What does curation mean?

Curation is the process of converting a GEO Series (GSExxx) to a GEO dataset (GDSxxxx).

A GEO Series (GSExxx) is all the experimental data submitted by the investigator. A GEO DataSet is a collection of comparable Samples processed using the same Platform and includes experimental variables. Both of these entries are searchable in the GEO DataSets Database, but advanced analysis features are available only for GEO DataSets. GEO2R is useful for analyzing uncurated datasets.
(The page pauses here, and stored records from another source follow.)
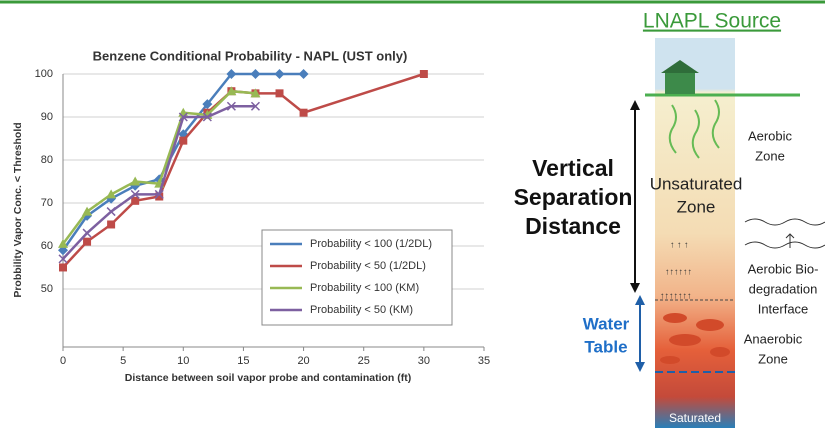 The width and height of the screenshot is (825, 428). What do you see at coordinates (694, 129) in the screenshot?
I see `arrows-down` at bounding box center [694, 129].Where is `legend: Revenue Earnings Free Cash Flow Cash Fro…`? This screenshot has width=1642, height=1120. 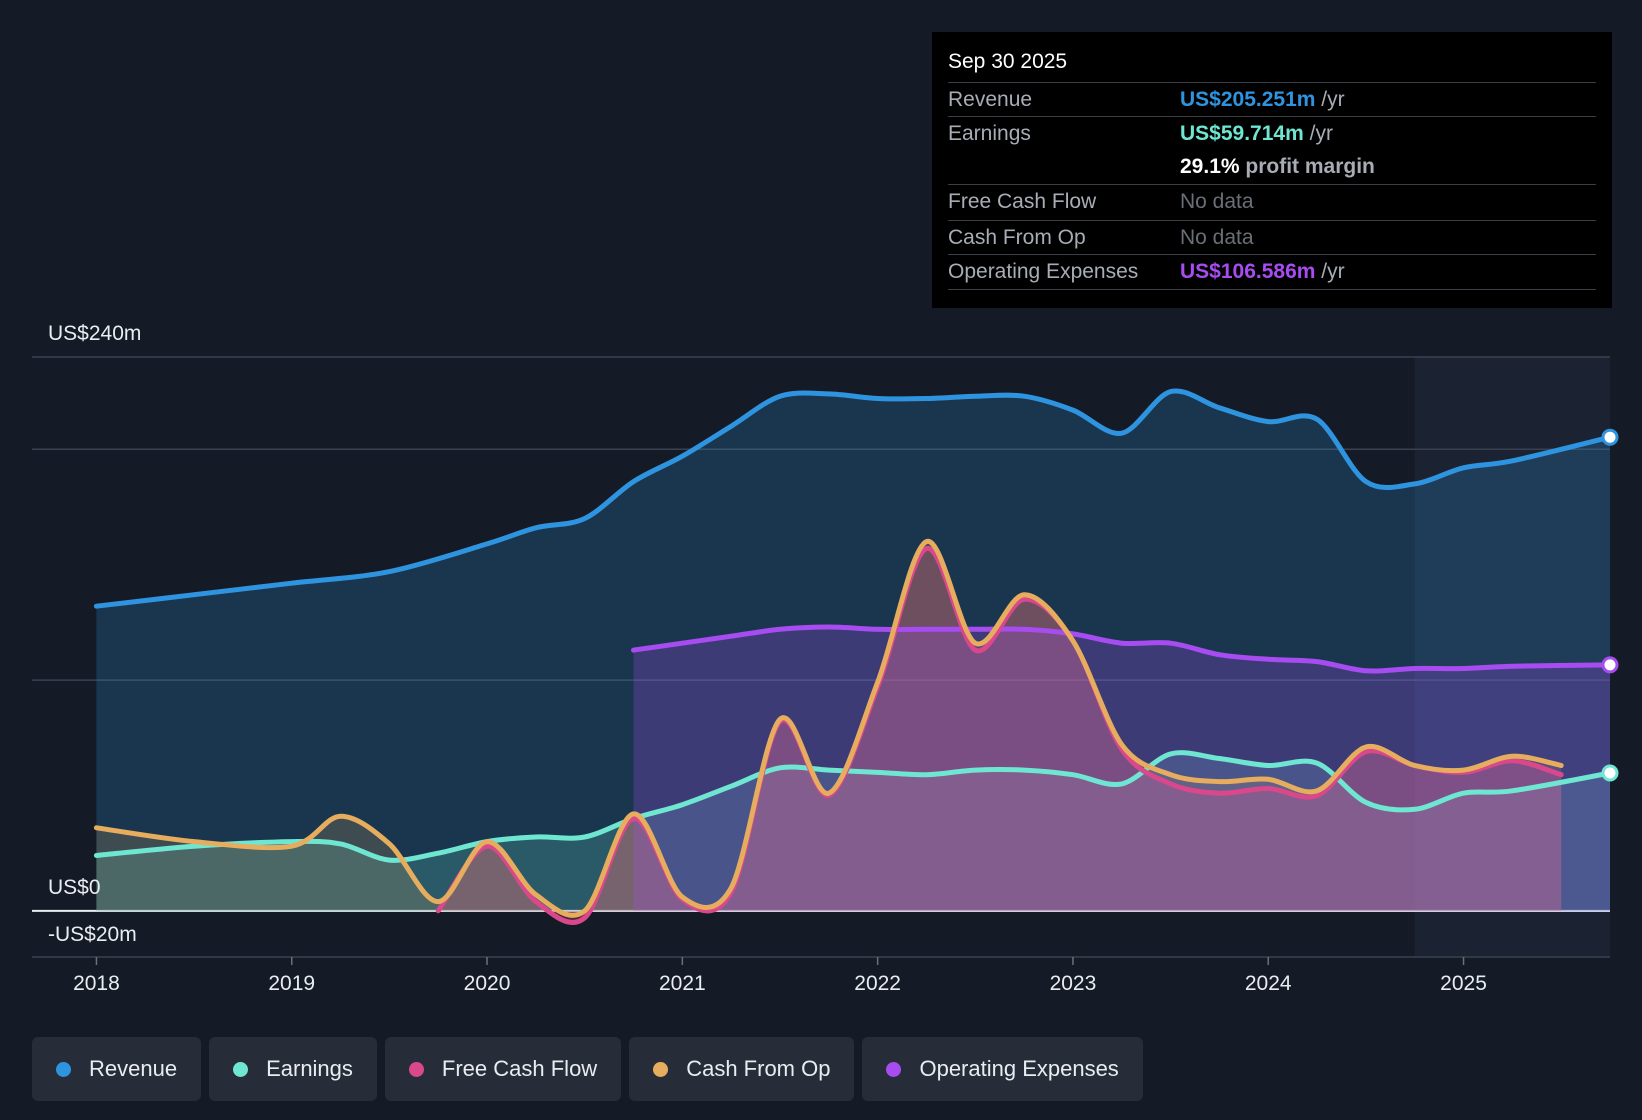
legend: Revenue Earnings Free Cash Flow Cash Fro… is located at coordinates (588, 1069).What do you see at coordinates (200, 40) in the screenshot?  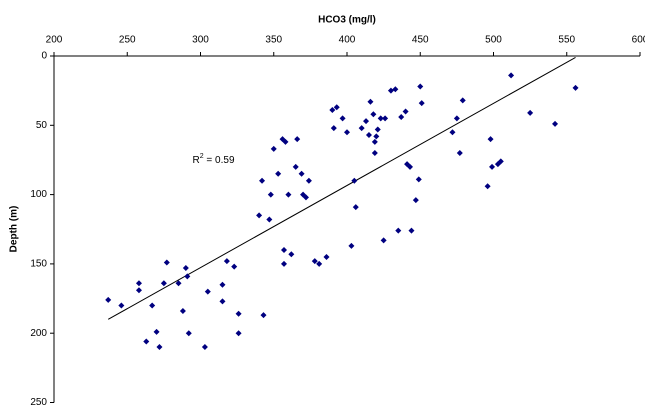 I see `x-tick-label: 300` at bounding box center [200, 40].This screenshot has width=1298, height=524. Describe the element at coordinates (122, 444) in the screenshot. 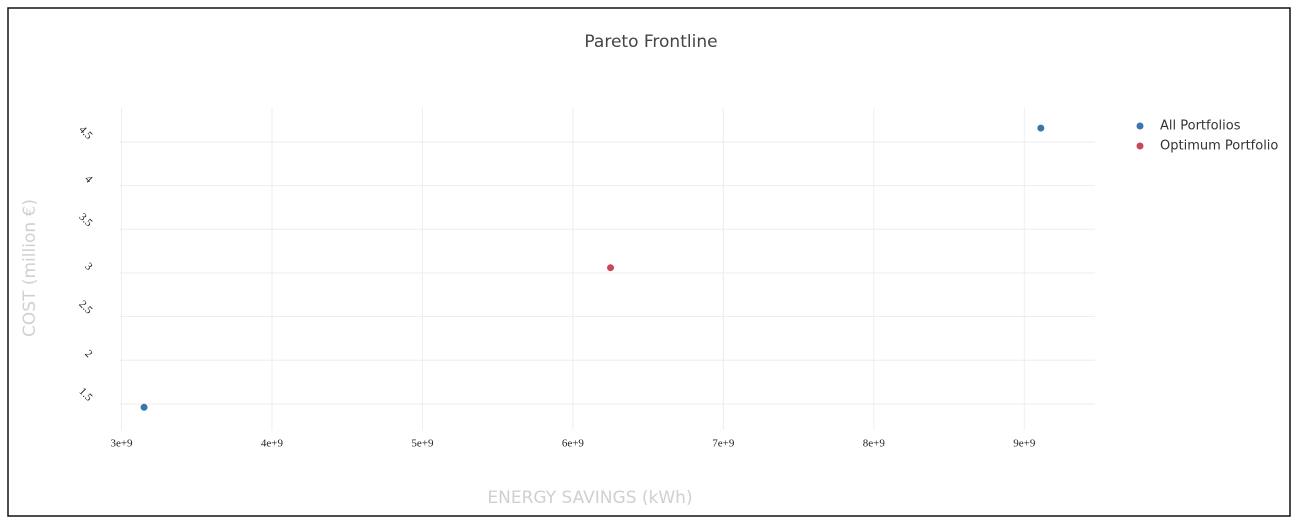

I see `x-tick-label: 3e+9` at that location.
How do I download the data?

Whether the data in GEO DataSets is curated or not, you can still download the data. 

Curated: on the right of the page under the heat map

Uncurated: at the end of the record

Need help? Ask Wlad

Searching GEO Datasets

You can search GEO DataSets by:

To see the full list of options, go to the Advanced search

Available fields are listed in the drop down menus on the resulting page, and you can see what values are in these fields by clicking Show index list to the right of the search box.

GEO DataSet Search Results

After submitting your search, a list of results will appear with gene records that match your query. The results page is divided into 3 columns:

  1. Filters: more ways to limit your search by things like genome location
  2. Results: a list of the Gene records that match your query with basic information
  3. Discovery Column: links to other databases and Search details

Use the filters on the left to limit your data set to certain entry types (red box), Organism (orange arrow), study type (blue box) or attribute name (purple box)

The records that meet your search criteria are in the center column. The display shows the title of the record, a description of the experiment, and the unique identifiers for the associated records, as well as links to external resources.

The far right column is the discovery column. It also contains links to other databases, and your search strategy (yellow box).

To get to an individual GEO DataSet record of interest, click on the title of the dataset (blue link to the right of the check box).

The result will appear in one of two ways, depending on whether it has been curated by NCBI staff or not.

GEO Datasets Records (curated)

Curated: Expression data that has been tidied up by curators at NCBI so it ban be used with analysis tools like finding the expression of a particular gene in the DataSet, cluster heat maps, and comparing sets of samples (ex: treatment vs. control).  


GEO Series (uncurated)

Uncurated: data submitted by the investigator who generated the data. There are no native tools to analyze this data, but you can use GEO2R to analyze these data.